Comme chaque année en mai, quelques centaines de moutons prennent leurs quartiers sur l’île de Chantecoq, au lac du Der. En pâturant les plaines, agneaux et brebis permettent d’entretenir et de conserver ce milieu si précieux. Et pour s’y rendre, les animaux ont pris le bateau, vendredi 17 mai.

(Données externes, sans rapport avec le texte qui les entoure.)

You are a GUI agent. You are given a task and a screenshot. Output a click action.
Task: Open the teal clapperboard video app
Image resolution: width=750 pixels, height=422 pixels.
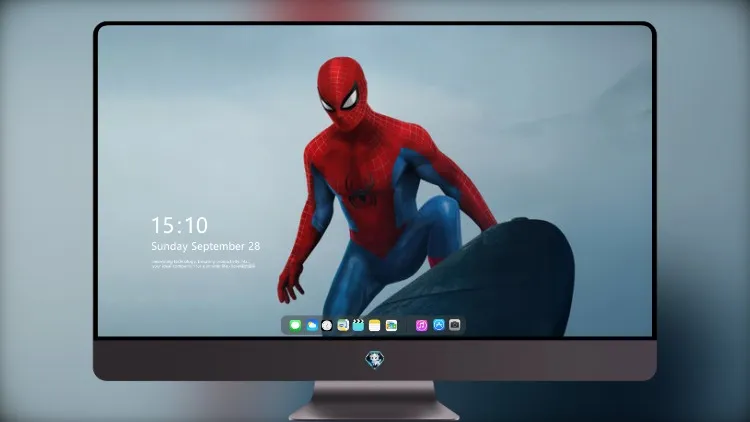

Tous les moutons n’ont pas cette chance. Vendredi, ceux de Frédéric Viaene ont pu voguer sur les eaux calmes du lac du Der. Direction l’île de Chantecoq, leur résidence d’été jusqu’à octobre. Les ovins (environ 160 agneaux et 130 brebis) pâturent les plaines de l’île située en plein cœur du Der dans un but de conservation. La Réserve nationale de chasse et de faune sauve (RNCFS) bénéficie d’un financement Natura 2000 depuis 2016 jusqu’en 2020 (lire plus bas).
Le berger d’Aube Trait Nature fait trois voyages entre les bords du lac et l’île en question. Pour ce faire, il se sert d’une barge ostréicole, qui vient de Paimpol, dans les Côtes d’Armor. « C’est très rare d’en avoir une aussi large, c’est-à-dire 3,50 m. Et elle fait 12 m de longueur », explique-t-il. Une taille confortable pour guider les animaux à bon port.
Une fois tous les animaux à bord, Frédéric Viaene met en route le moteur tandis que ses deux collègues veillent au grain. Le voyage dure environ dix minutes, sous un beau soleil. Parqués dans les quelques mètres de la barge, les moutons sont doux comme des agneaux. Le bateau à fond plat accoste doucement au large de l’île de 24 ha. Il est temps de faire descendre tout le monde. Avec un petit coup de pouce, les animaux sautent de la barge petit à petit et courent vers les plaines verdoyantes. La transhumance s’est passée sans accroc, au grand bonheur de Frédéric Viaene. En octobre dernier, lors du chemin inverse qui se fait sur terre ferme, le berger a dû s’y reprendre à deux fois. La première fois, les animaux ont fait demi-tour à mi-chemin.
Les 290 moutons de la race Rava vont rester sur l’île pendant cinq mois. Ils auront la visite de leur éleveur environ tous les dix jours. « Cette race rustique est faite pour supporter les conditions extérieures toute l’année », précise Florian Millot, conservateur de la Réserve.

Clotilde Percheminier

 

Sauvegarder la biodiversité

Les animaux ne sont pas sur l’île pour rien. « Ils sont là pour maintenir le milieu ouvert », explique Florian Millot, conservateur à l’Office national de la chasse et de la faune sauvage (ONCFS). L’herbe rase étant plus attirante pour certaines espèces. Depuis 2016, un financement de l’Etat et de l’Europe (environ 256 000 € sur cinq ans) permet de réaliser ce projet. Un premier contrat de 2010 à 2014 existait déjà et comprenait aussi la présence de moutons à Chantecoq une partie de l’année. « Sans une telle gestion, une friche buissonnante se développe. Les prairies ont été identifiées comme milieu prioritaire à préserver. Et autour du Der, elles se raréfient », regrette le conservateur. Zones de nidification et de gagnage (lieu d’alimentation), elles sont essentielles pour certaines espèces d’oiseaux qui fréquentent le Der : grues cendrées, canards siffleurs, sarcelles d’hiver, oies cendrées… Un réservoir de biodiversité, en somme. « Mais c’est aussi important pour les insectes, micro-mammifères, ou encore le patrimoine floristique », liste Yves Maupoix, qui travaille à la Réserve. Et en voyant le retour d’espèces prairiales sur l’île, ce dernier ne peut que se réjouir.